This wasn’t an anonymous one-liner on an online dating profile.
It wasn’t a bunch of guys yelling at me at me from a moving vehicle while I was jogging.
This was a bit of, shall we say, ‘creative marketing’ that a male personal trainer at my gym greeted me with as I checked in for a group class the other day. To be honest, I was discombobulated and laughed it off at first. Twenty minutes later, I was still bothered and uncomfortable by the guy’s demeanor and wording so I took the time to tell the floor manager about it. It was fine–the manager apologized and said they’d speak to the guy about it. Over and done with in my mind.
But psyching myself up to say something about it was just as uncomfortable as having him talk to me that way initially. I think it’s worth emphasizing that it’s okay to sit on things until you feel comfortable making a statement. That can mean a lot of different things–like talking to a person in charge, giving feedback in a survey, making a call, or seeking assistance from emergency personnel.

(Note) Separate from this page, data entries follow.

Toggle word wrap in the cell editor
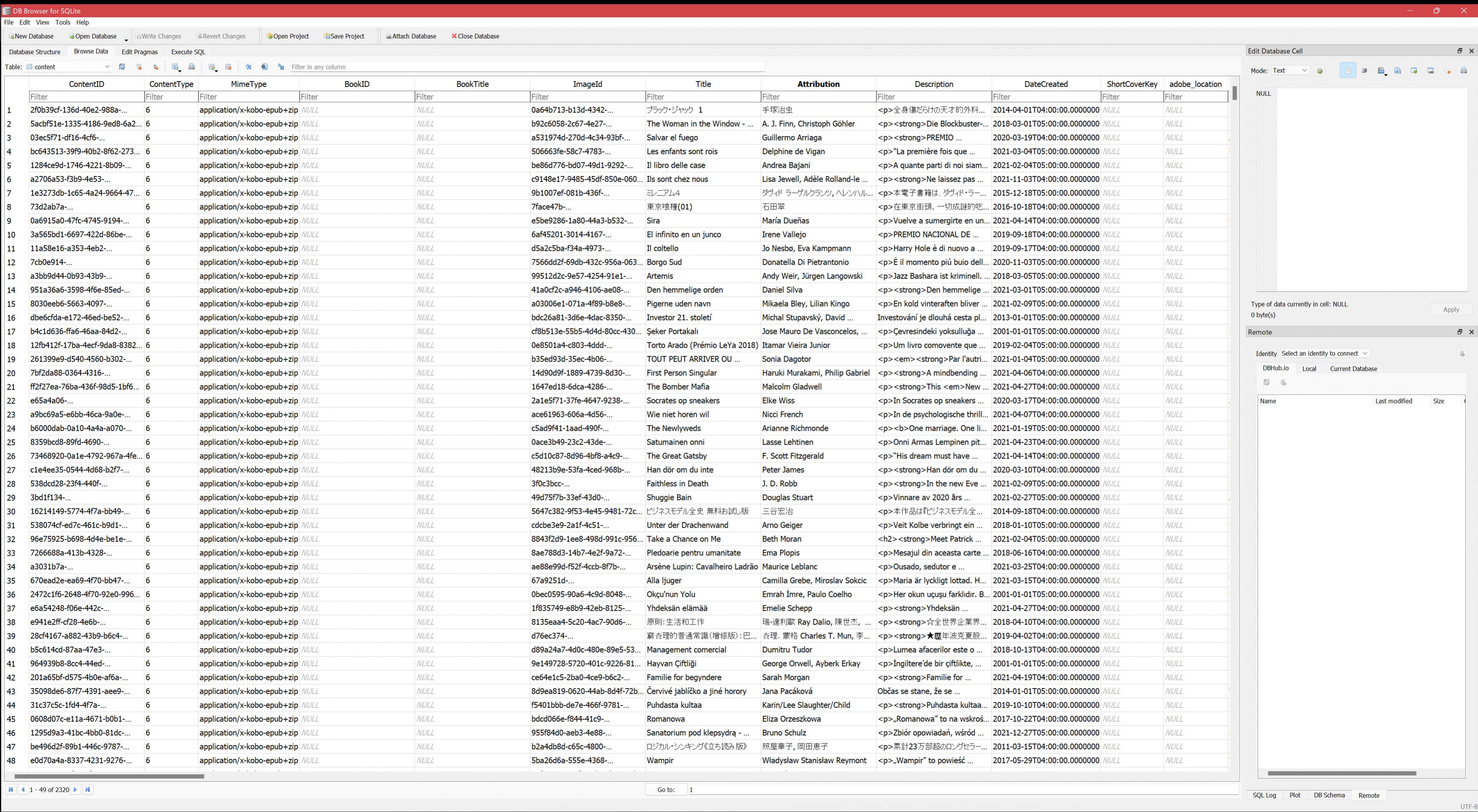Viewport: 1478px width, 812px height. (x=1348, y=71)
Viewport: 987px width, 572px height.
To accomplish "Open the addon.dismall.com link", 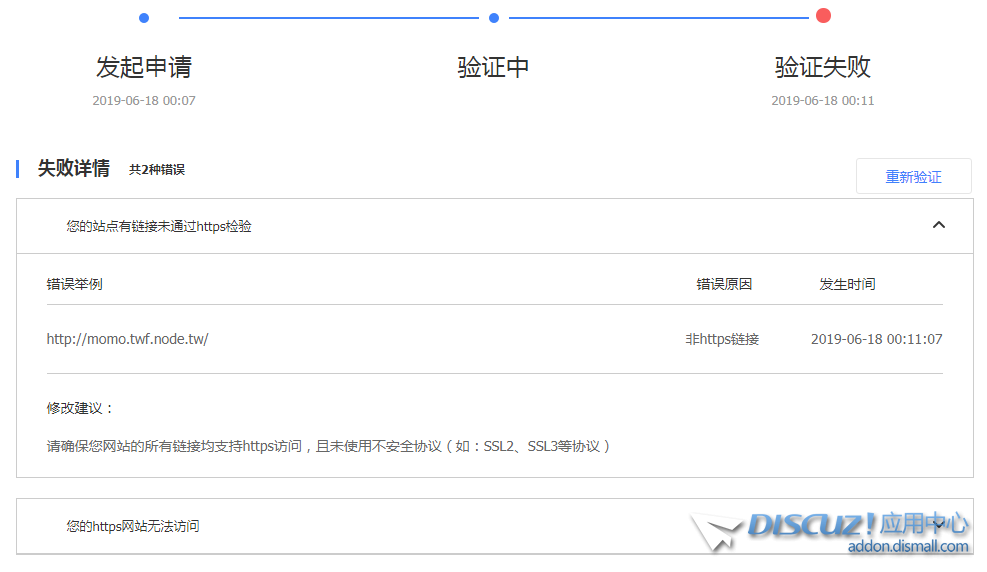I will click(x=908, y=546).
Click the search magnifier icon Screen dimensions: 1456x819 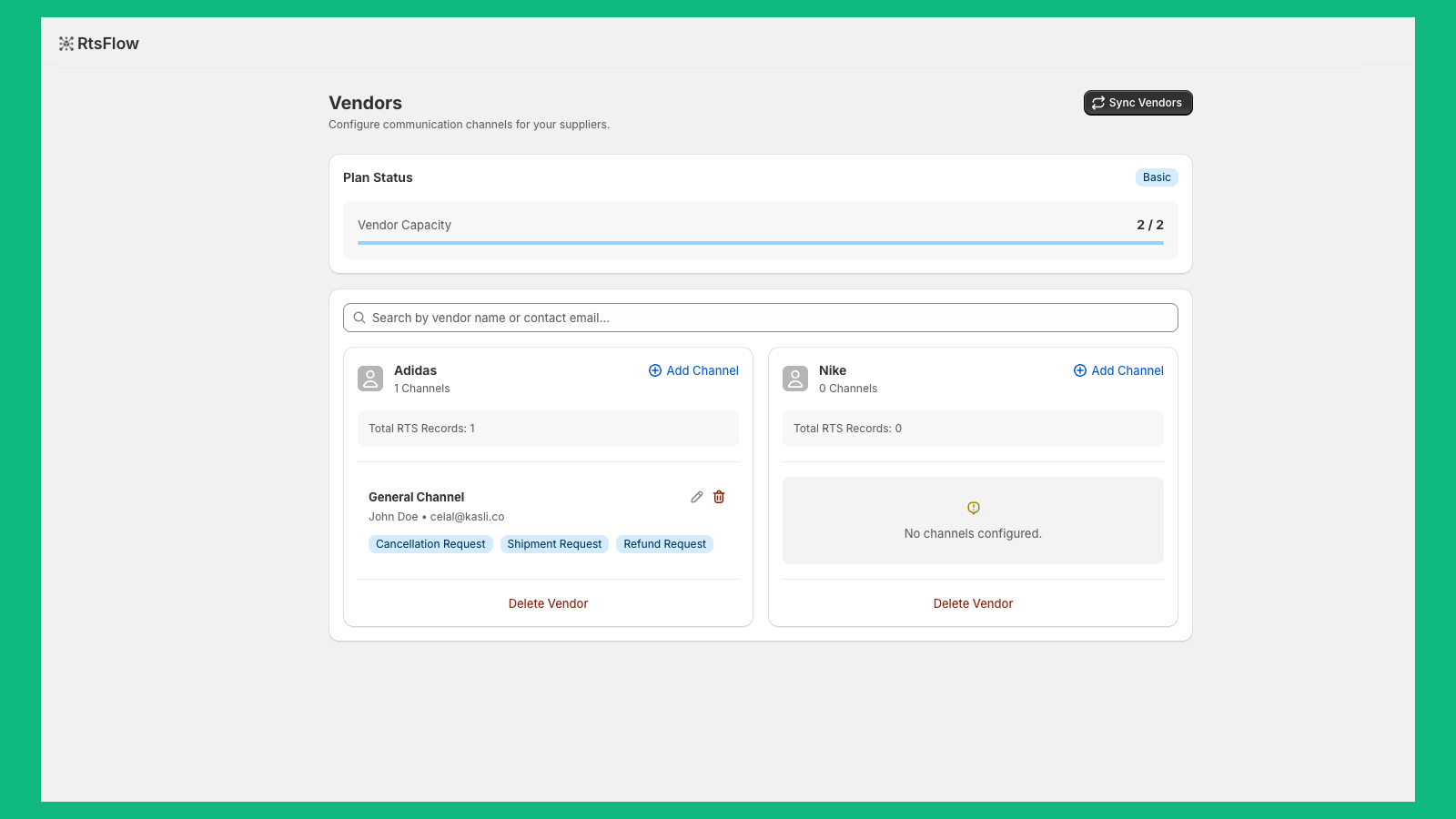tap(359, 318)
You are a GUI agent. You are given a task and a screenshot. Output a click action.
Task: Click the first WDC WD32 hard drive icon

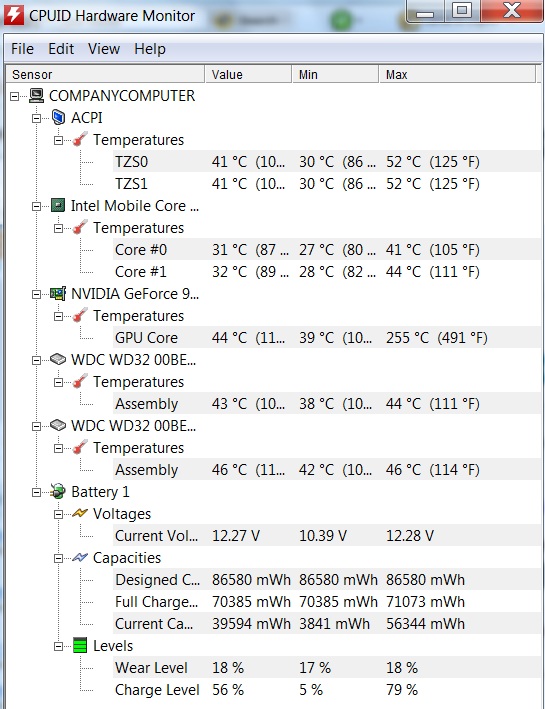pos(58,360)

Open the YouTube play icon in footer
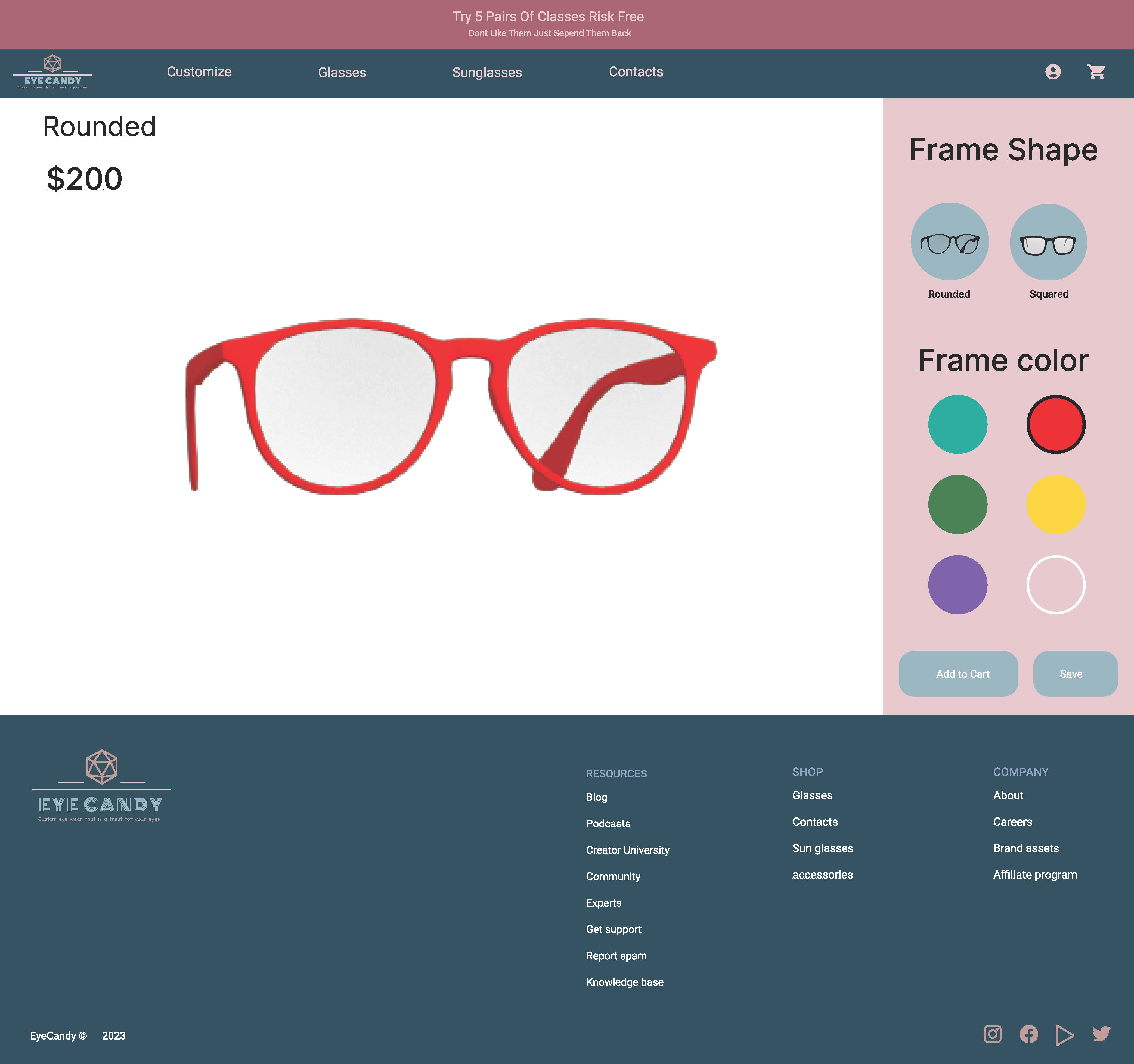pos(1065,1034)
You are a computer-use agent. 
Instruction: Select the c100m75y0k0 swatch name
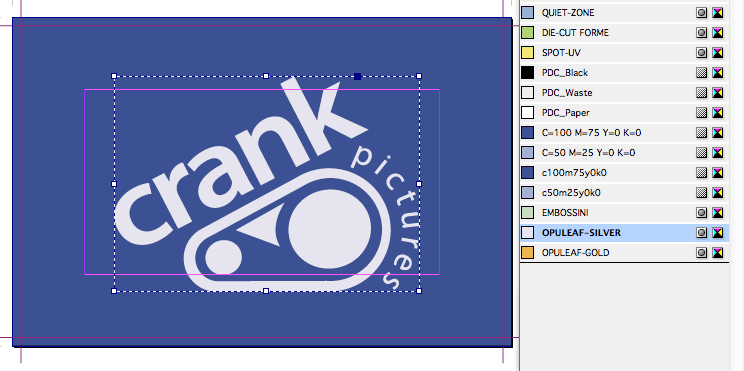[574, 173]
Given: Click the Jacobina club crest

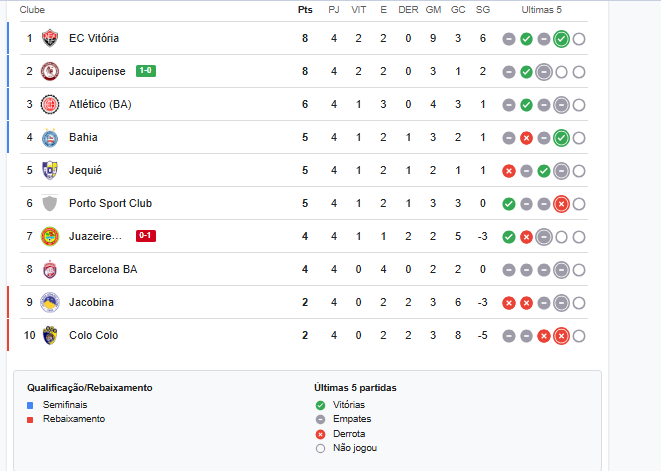Looking at the screenshot, I should 50,302.
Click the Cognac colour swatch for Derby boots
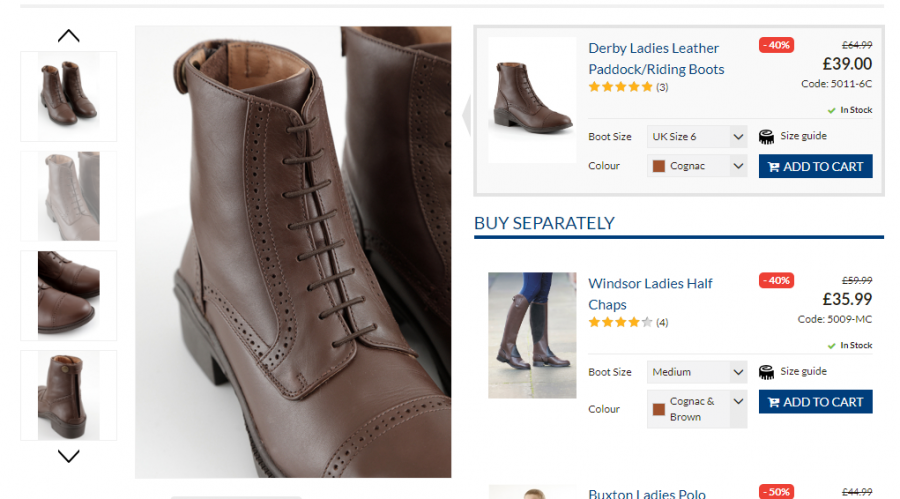The image size is (900, 499). [x=659, y=166]
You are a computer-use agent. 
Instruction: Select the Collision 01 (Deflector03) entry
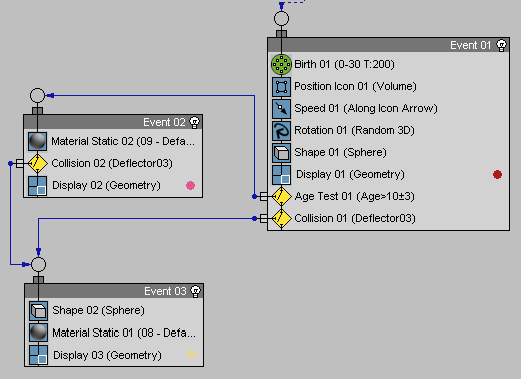[355, 218]
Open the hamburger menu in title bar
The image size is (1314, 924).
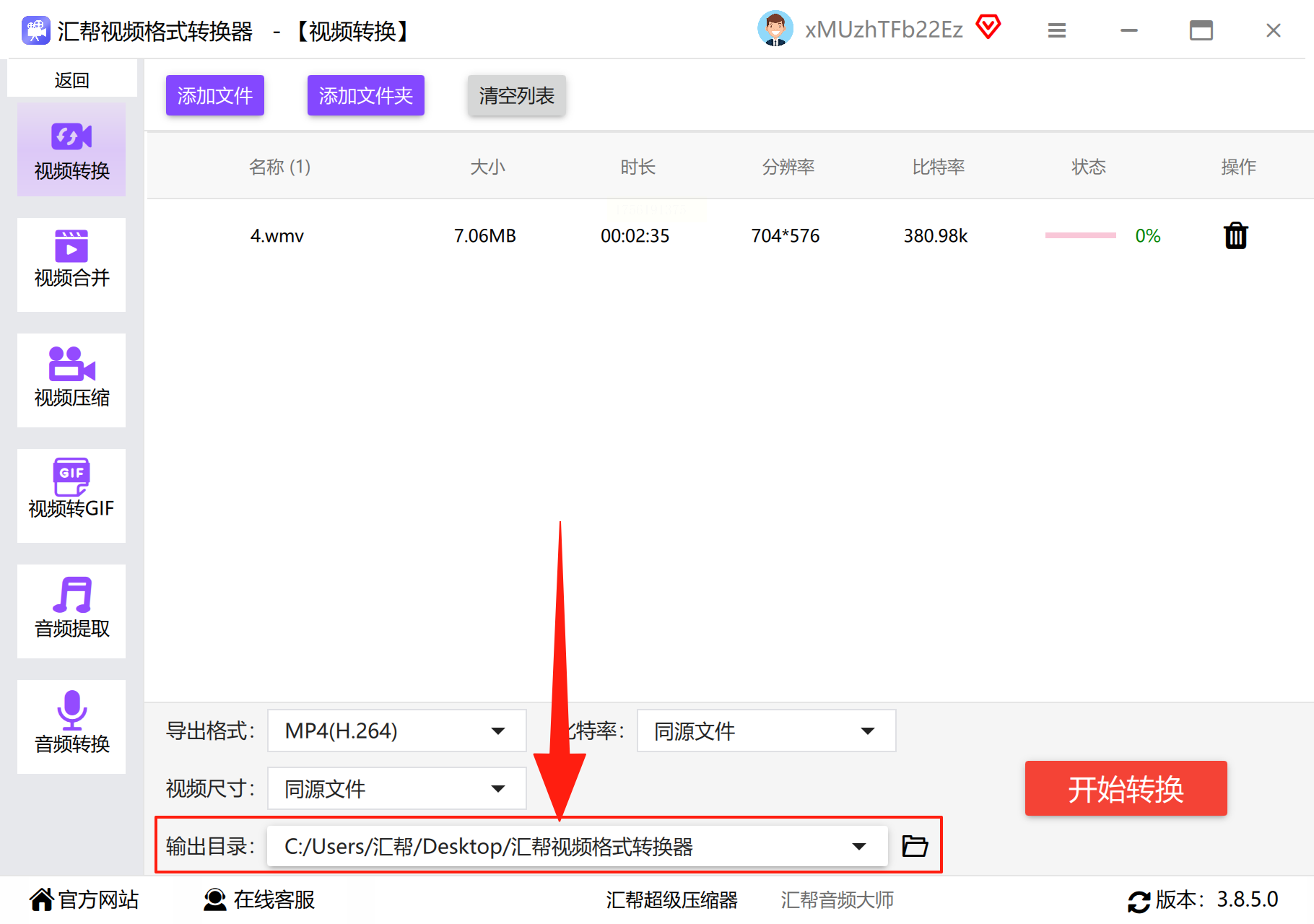(x=1057, y=30)
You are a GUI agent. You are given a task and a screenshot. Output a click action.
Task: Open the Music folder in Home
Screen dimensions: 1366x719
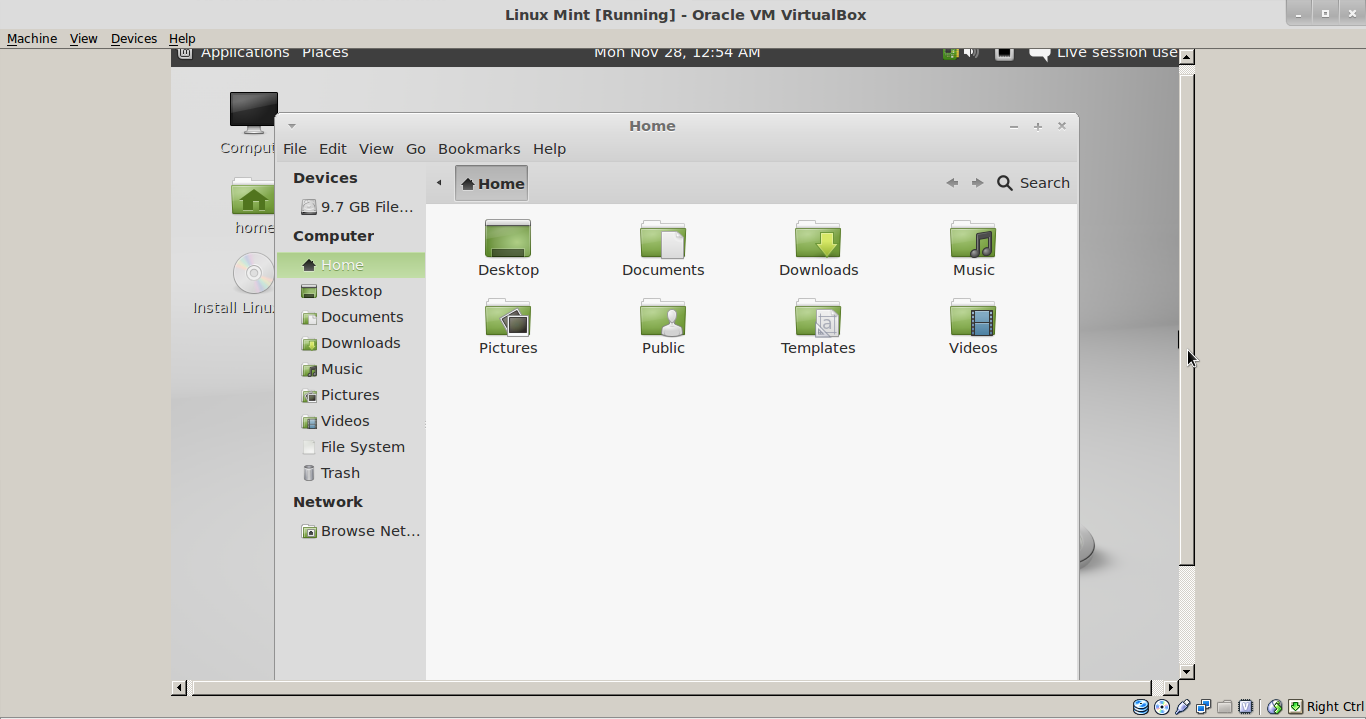[972, 248]
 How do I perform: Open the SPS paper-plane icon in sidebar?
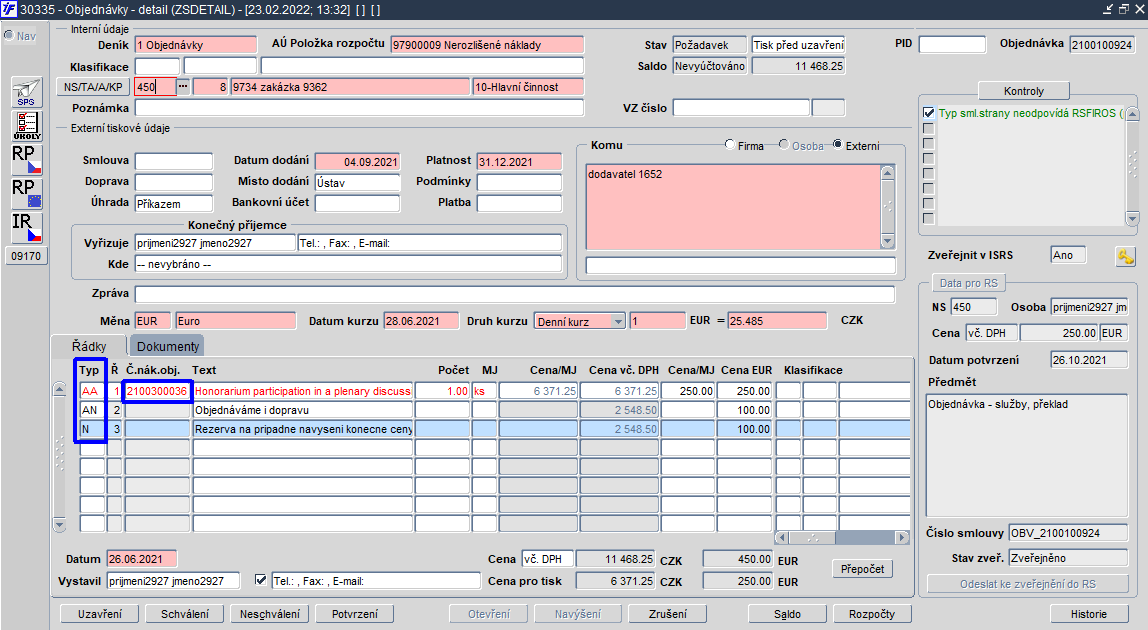coord(26,92)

It’s also disconcerting to realize that just in writing this post I had to go back through and delete a lot of qualifiers, such as how personal trainers need to be personable and friendly, or how that guy was pretty young. I’m incrementally learning how to advocate for myself across a continuum of social situations, and part of that includes learning not to minimize my own instincts.
It boils down to being professional and respecting women as people–and it’s really not hard to do. You know what I wish he’d said to me?
I see you here all the time. What are your fitness goals?